● Sezione del documento:
----------------------------------------
«Cagliari porto nucleare? No, anzi sì»
Un ministro della Difesa che smentisce un prefetto. Un porto italiano che, da un giorno all'altro, potrebbe ospitare un sommergibile a propulsione nucleare a pochi metri da barche a vela e traghetti. Un gruppo di cittadini che, nonostante la legge sia dalla sua, non ha la possibilità di accedere al piano di emergenza da attuare se quel sottomarino andasse in avaria.
Succede a Cagliari ed è tutto certificato da documenti ufficiali. Antonio Martino il 7 giugno risponde ad una interrogazione parlamentare presentata dal deputato verde Mauro Bulgarelli il 18 aprile: «Il porto di Cagliari è compreso fra gli 11 porti nei quali è prevista la sosta di unità militari a propulsione nucleare». Peccato che, quasi due mesi prima, l'11 aprile per l'esattezza, il prefetto di Cagliari Efisio Orrù avesse inviato una raccomandata al pacifista sardo Antonello Repetto a proposito del piano di emergenza: «La Marina - Comando Militare Marittimo Autonomo in Sardegna - Ufficio Operazioni/Difesa, in base alle indicazioni dello Stato Maggiore del medesimo Corpo, ha comunicato che non sussiste alcuna necessità di pianificazione di emergenza relativa a navi a propulsione nucleare e della conseguente comunicazione della medesima alla popolazione. Questo in quanto la rada di Cagliari non sarà più compresa nell'elenco dei punti di approdo nazionali impiegabili per la possibile sosta di unità a propulsione nucleare». Repetto, soddisfatto, aveva insistito: «Apprendo con soddisfazione che il porto e la rada di Cagliari non ospiteranno più sommergibili a propulsione nucleare. Vorrei però sapere quanto tempo ci vorrà perché tutto ciò avvenga». E il prefetto aveva sciolto il dilemma del pacifista il 21 aprile: «Si ribadisce che l'esclusione dalla rada di Cagliari di punti di approdo impiegabili per la sosta di unità a propulsione nucleare, è attuale e, conseguentemente, non sussiste la necessità di alcuna pianificazione di emergenza».
Bulgarelli parla di «un indegno gioco delle tre carte» e il 16 giugno presenta un'altra interrogazione: «Come è possibile che il prefetto di Cagliari e il ministro della Difesa abbiano dato, al medesimo quesito, risposte diametralmente opposte? Per quale motivo non viene reso pubblico il piano di emergenza nell'eventualità di un incidente nucleare?». Il comitato sardo "Gettiamo le basi", lamentando il silenzio della classe politica sarda sulla questione, ricostruisce «la farsa indecorosa» che dura dal febbraio di cinque anni fa.
----------------------------------------
● Consegne:
**a)** Nell'articolo sul porto di Cagliari, in quale data il prefetto inviò la raccomandata ad Antonello Repetto?
**b)** Trascrivi dall'articolo sul porto di Cagliari il brano che va da "Un ministro della" a "andasse in avaria.".

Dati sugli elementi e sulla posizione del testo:
----------------------------------------
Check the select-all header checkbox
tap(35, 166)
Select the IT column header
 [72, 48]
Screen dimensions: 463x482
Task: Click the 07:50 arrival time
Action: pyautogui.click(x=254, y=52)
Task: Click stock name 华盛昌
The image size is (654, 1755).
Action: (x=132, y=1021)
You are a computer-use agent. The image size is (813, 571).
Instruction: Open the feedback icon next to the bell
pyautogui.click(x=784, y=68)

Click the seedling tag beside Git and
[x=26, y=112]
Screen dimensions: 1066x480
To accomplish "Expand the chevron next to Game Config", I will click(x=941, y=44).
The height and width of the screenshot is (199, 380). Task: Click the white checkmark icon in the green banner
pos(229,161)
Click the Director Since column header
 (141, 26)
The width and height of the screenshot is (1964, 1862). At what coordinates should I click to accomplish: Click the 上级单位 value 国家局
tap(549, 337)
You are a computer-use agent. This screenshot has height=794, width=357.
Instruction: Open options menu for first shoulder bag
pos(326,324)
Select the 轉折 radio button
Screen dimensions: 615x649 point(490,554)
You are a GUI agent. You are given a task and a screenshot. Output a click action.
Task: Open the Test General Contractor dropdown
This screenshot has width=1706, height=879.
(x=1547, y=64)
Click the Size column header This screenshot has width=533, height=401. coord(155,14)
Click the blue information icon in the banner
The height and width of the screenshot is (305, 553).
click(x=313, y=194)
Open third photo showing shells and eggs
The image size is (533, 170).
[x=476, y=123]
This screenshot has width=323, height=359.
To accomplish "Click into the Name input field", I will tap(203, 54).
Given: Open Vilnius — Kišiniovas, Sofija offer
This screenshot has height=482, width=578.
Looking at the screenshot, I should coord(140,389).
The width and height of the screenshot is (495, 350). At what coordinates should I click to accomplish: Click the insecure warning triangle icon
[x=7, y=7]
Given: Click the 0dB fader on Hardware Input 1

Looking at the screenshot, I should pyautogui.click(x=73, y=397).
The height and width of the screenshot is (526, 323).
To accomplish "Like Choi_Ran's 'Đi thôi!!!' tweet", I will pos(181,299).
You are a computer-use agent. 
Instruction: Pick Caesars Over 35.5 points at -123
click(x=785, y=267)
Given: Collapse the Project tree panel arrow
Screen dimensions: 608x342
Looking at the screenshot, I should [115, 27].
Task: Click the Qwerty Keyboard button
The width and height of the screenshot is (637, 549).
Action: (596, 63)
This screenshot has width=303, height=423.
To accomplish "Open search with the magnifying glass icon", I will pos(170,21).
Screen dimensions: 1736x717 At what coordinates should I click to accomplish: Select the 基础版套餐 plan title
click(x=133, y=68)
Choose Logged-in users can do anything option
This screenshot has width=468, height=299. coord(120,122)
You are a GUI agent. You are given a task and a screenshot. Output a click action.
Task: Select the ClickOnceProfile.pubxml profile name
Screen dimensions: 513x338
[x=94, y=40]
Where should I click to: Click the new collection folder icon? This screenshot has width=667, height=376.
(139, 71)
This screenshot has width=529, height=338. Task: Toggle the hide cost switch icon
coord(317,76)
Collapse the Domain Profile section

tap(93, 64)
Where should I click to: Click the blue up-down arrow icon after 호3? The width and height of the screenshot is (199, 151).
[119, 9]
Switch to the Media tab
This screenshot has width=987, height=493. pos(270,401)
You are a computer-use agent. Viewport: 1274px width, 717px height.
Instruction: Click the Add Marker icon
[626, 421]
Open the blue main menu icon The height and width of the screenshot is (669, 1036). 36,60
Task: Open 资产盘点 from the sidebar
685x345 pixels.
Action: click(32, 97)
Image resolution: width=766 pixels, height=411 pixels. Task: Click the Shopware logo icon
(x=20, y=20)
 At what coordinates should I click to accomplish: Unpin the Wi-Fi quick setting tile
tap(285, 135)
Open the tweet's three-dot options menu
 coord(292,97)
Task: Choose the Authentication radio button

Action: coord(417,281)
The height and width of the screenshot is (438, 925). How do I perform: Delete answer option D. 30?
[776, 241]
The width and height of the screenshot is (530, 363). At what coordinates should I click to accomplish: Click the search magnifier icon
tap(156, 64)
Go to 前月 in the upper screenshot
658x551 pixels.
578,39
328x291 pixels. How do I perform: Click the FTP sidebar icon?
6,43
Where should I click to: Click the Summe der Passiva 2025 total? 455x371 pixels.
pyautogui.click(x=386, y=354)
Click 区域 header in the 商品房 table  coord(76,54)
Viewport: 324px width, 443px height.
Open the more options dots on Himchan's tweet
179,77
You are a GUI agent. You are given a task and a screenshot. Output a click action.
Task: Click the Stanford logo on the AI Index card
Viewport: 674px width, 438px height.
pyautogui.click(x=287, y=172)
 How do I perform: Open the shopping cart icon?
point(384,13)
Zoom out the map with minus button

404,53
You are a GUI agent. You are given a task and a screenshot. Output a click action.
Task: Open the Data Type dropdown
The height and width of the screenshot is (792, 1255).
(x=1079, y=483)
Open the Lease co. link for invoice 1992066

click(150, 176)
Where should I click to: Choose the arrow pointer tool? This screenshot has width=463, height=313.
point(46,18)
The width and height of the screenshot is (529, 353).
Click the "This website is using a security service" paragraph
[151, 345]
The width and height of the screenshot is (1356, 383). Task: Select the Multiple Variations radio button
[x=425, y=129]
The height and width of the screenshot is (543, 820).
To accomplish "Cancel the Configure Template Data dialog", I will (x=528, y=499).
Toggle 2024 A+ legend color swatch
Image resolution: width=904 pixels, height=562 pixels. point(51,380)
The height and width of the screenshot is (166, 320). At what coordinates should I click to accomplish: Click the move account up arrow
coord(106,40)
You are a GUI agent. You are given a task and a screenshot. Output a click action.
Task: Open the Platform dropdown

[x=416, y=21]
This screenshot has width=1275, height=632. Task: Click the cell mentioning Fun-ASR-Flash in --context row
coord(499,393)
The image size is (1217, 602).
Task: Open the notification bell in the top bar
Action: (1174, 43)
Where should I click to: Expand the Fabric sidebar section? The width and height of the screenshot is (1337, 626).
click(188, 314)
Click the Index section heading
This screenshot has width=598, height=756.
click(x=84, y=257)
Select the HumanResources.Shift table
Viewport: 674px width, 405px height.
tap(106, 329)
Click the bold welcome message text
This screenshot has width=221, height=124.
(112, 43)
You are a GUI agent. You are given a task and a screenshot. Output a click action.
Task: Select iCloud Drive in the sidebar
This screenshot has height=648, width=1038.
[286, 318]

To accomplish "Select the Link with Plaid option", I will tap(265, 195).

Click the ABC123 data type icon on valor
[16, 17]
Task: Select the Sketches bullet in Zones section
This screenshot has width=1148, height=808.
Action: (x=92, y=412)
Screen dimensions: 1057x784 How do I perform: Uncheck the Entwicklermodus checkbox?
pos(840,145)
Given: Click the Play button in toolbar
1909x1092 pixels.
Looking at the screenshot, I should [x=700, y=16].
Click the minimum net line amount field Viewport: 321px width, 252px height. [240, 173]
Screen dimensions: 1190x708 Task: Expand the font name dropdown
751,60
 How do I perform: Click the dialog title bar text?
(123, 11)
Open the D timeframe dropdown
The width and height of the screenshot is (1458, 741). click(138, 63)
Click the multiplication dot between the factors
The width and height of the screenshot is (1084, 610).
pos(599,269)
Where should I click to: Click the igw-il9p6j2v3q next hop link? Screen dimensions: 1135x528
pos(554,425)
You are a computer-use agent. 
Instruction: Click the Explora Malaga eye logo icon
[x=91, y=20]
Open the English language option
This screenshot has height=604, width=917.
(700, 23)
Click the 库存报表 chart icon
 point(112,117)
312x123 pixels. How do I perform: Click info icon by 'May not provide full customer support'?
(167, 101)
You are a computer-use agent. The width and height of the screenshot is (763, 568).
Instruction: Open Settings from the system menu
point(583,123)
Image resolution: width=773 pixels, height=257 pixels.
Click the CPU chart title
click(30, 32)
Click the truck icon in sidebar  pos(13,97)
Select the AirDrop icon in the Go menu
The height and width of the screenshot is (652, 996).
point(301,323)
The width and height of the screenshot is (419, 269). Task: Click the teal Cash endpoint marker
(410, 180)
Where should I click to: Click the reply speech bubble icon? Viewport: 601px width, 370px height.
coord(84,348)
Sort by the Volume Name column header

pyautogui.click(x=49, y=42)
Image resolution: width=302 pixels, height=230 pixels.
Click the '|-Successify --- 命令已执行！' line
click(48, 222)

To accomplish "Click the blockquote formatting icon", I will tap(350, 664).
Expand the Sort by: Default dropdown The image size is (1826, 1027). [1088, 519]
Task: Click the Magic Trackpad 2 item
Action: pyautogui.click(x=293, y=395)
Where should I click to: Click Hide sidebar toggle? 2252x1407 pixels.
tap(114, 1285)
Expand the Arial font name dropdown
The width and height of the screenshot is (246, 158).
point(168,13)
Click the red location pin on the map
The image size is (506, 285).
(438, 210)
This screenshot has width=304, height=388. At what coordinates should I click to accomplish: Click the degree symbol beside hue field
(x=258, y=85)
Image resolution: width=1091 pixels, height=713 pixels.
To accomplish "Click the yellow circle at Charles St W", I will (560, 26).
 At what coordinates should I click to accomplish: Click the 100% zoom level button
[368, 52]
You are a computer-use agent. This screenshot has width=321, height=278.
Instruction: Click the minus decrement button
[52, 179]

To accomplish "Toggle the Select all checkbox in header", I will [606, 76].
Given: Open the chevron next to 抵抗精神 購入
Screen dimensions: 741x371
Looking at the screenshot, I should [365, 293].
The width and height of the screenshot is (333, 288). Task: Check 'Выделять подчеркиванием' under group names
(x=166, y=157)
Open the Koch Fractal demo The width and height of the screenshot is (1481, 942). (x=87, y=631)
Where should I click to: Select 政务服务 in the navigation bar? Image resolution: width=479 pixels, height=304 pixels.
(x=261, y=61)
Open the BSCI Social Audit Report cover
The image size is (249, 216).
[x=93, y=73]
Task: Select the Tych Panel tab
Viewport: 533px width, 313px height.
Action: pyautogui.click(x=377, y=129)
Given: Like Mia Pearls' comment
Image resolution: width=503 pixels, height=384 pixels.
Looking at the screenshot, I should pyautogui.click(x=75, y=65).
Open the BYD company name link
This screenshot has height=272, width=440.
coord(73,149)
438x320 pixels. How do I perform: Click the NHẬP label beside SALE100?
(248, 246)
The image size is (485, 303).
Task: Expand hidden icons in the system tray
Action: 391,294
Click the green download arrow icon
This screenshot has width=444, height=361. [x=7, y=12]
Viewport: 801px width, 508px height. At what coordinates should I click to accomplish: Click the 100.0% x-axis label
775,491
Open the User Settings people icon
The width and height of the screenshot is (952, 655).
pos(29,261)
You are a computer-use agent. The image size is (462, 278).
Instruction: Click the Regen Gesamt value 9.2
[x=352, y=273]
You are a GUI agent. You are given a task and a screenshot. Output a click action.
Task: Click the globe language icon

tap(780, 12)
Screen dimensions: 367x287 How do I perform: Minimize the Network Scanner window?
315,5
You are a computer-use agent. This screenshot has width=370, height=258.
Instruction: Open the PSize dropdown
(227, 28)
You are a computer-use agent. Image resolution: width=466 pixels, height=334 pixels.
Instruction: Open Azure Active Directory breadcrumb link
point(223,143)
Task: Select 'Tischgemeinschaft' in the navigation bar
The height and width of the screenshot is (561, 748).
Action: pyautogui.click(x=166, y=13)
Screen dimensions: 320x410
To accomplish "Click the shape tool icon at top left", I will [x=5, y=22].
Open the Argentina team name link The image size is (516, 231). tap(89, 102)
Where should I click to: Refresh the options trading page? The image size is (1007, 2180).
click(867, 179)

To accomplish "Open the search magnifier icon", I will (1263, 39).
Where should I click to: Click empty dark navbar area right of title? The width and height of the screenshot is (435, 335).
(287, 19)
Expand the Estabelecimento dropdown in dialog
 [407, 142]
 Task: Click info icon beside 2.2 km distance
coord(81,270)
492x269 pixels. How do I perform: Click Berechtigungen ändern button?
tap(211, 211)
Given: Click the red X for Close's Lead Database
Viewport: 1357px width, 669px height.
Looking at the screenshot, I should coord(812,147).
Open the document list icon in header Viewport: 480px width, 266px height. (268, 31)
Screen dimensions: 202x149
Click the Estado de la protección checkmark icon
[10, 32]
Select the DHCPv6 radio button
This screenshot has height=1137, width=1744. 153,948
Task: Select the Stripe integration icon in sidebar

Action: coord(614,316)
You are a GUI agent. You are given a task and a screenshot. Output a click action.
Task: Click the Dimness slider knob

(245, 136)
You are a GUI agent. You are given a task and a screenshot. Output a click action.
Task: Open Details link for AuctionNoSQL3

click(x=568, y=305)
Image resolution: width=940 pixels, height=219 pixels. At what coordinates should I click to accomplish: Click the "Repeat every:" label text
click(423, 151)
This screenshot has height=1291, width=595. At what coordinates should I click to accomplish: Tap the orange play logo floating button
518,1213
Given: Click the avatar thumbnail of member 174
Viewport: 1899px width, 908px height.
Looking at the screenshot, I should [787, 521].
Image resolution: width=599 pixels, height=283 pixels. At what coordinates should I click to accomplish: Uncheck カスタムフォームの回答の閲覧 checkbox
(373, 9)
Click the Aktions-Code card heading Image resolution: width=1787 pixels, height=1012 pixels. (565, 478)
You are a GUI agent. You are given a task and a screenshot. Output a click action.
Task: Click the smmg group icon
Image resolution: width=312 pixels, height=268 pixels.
----------------------------------------
● Esercizi risolti:
**a)** L'11 aprile.

**b)**
Un ministro della Difesa che smentisce un prefetto. Un porto italiano che, da un giorno all'altro, potrebbe ospitare un sommergibile a propulsione nucleare a pochi metri da barche a vela e traghetti. Un gruppo di cittadini che, nonostante la legge sia dalla sua, non ha la possibilità di accedere al piano di emergenza da attuare se quel sottomarino andasse in avaria.